Do I have a point to this, or is it a rambling of huffs and puffs that are blowing my writing desires to the ground? I have no idea. But what I do know is that we are pushed by others in so many other aspects of our lives, by our spouses, our bosses, our children, heck, even by our dogs asking us to take us out on that walk usually promised them.

But writers aren’t pushed. Many of us aren’t even welcome to the party and can spend up to a lifetime trying to gain entry.

So yeah, there is a point. It’s a well done. Well done to the writers who turn up, put their bums on the seat, and type something, when there is always something else that needs doing and no one telling you to do it.

5 Comments

  1. Awesome blog, Michael.
    I learnt a few interesting facts and, of course recognised myself, in the gist of your offering!
    Belonging to PATW gives us that sounding block and that ‘push’ – just have to take advantage, get writing and keep writing!

  2. “But I guess the key word in that little example is “Oxford” – there’s no slouches at that gaff.”
    Rupert Murdoch
    Cecil Rhodes
    Margaret Thatcher
    Field Marshal Douglas Haig
    Boris Johnson
    ????????????

    There are good and bad everywhere.

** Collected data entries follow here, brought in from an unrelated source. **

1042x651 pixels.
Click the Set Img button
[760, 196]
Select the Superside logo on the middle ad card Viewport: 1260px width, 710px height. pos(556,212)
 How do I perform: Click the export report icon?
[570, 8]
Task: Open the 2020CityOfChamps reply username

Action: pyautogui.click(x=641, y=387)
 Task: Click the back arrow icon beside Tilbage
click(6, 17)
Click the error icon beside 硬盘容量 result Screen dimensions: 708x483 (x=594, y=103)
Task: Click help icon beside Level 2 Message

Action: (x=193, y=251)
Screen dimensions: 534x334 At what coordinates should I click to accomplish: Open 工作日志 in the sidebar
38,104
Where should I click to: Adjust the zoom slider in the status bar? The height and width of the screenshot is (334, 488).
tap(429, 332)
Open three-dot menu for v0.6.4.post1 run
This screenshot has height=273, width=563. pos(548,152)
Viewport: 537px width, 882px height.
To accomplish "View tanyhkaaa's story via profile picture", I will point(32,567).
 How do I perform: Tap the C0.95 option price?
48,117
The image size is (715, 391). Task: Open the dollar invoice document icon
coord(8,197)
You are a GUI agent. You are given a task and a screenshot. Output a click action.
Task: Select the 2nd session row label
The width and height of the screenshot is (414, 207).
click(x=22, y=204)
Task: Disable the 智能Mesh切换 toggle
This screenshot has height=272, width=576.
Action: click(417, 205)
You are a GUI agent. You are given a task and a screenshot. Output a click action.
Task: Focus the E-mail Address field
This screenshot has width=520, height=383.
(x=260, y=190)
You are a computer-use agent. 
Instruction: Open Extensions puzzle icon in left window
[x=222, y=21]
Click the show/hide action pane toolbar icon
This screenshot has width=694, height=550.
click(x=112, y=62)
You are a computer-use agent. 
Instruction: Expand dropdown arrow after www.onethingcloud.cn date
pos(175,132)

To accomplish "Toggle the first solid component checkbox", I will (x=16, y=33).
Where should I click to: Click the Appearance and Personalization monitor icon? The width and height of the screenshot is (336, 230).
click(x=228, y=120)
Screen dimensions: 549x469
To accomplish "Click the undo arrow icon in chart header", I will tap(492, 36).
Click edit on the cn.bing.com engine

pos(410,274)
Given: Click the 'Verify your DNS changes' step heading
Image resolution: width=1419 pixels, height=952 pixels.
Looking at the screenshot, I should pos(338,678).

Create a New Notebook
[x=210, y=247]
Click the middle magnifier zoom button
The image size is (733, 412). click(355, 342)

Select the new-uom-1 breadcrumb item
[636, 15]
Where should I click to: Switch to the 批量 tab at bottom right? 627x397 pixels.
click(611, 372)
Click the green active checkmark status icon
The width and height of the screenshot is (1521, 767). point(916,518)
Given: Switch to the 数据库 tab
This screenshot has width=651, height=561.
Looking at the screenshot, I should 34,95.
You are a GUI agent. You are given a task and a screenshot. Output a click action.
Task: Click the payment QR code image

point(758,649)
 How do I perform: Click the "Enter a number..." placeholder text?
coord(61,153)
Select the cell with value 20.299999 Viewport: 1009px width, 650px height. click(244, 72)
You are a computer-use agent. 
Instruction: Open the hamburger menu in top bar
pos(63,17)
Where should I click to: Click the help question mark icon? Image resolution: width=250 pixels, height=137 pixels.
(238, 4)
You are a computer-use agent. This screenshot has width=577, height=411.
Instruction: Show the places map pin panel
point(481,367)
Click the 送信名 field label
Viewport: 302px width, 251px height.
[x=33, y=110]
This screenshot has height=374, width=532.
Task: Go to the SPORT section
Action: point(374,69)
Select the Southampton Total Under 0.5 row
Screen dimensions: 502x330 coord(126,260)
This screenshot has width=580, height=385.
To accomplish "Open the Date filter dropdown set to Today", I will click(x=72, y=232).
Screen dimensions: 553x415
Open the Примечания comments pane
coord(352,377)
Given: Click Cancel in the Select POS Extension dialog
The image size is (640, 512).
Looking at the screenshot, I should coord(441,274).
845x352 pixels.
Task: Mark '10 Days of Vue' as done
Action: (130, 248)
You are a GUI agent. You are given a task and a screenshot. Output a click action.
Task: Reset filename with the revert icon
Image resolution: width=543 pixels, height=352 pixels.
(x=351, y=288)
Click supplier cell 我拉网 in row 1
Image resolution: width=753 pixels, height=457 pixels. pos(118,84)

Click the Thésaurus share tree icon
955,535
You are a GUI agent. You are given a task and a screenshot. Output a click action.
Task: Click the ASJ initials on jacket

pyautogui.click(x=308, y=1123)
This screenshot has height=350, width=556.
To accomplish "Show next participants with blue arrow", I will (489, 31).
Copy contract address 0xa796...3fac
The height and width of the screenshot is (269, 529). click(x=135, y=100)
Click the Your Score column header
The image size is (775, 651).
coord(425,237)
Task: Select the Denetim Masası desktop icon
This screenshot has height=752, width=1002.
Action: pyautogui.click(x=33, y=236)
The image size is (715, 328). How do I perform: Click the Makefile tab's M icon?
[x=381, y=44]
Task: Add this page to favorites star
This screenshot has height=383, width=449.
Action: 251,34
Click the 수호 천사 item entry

I could equally easily compile a list of brilliant Oxford students who went on to do good works, but nevertheless I had to pick a bone with that sweeping statement.
    For those of us who will never likely achieve the dizzying sales of J.K. Rowling or Salman Rushdie there are writers’ groups in many areas of the world, and in the UK for both conventionally and self-published authors also the Society of Authors, which began regional zoom meetings during the pandemic, which are continuing, and useful.
    And there is Pens, which for me, in the Text Share sessions, fills exactly that role you describe. We write in vastly different genres, but almost always someone, or all, will have some useful tips and criticisms to offer each other. You should join the next session Michael!

  3. Much truth in your piece, Michael! But as Gill mentions, we do have each other and it really helps me to bounce my writing off someone instead of just off the wall. That’s what we’re here for. I also have another writer/friend with whom I’ve worked on the German to English (and then back again) aspect of writing as well as translating. Sometimes our discussions have become quite heated, but friction can be good and thought provoking. As long as you stay professional, of course!

  4. Great stuff Michael. I keep thinking hmmm… as I read through your excellent piece. And I know why. I feel that the narrowness of some of the group examples of which you write just would not work in today’s wider creative world. I imagine in those ‘old days’ they all sat back, puffing on pipes and quaffing pints, as they did in the upstairs room of The Dove on the banks of the Thames. I know – I was in the downstairs bar – it was hard not to hear the camaraderie of Spike Milligan and Harry Secombe bouncing ideas off each other. True creative comrades. There were many other well-known authors and poets, much in the same vein as painters (eg Les Fauves and The Group of Seven). But writing and writers’ groups go further back – Shakespeare and cronies gathered in a pub once a week for instance. I think I might have blogged about this a few years back. In my view, though, it wouldn’t be diverse enough these days. Enter Pens Around the World: colleagues from all walks of life – with very varied academic backgrounds – all ages. And genders. Boundless experiences for us each to use to help each other. And a treasure trove of POVs. The true meaning in 2022 of writing colleagues in my book.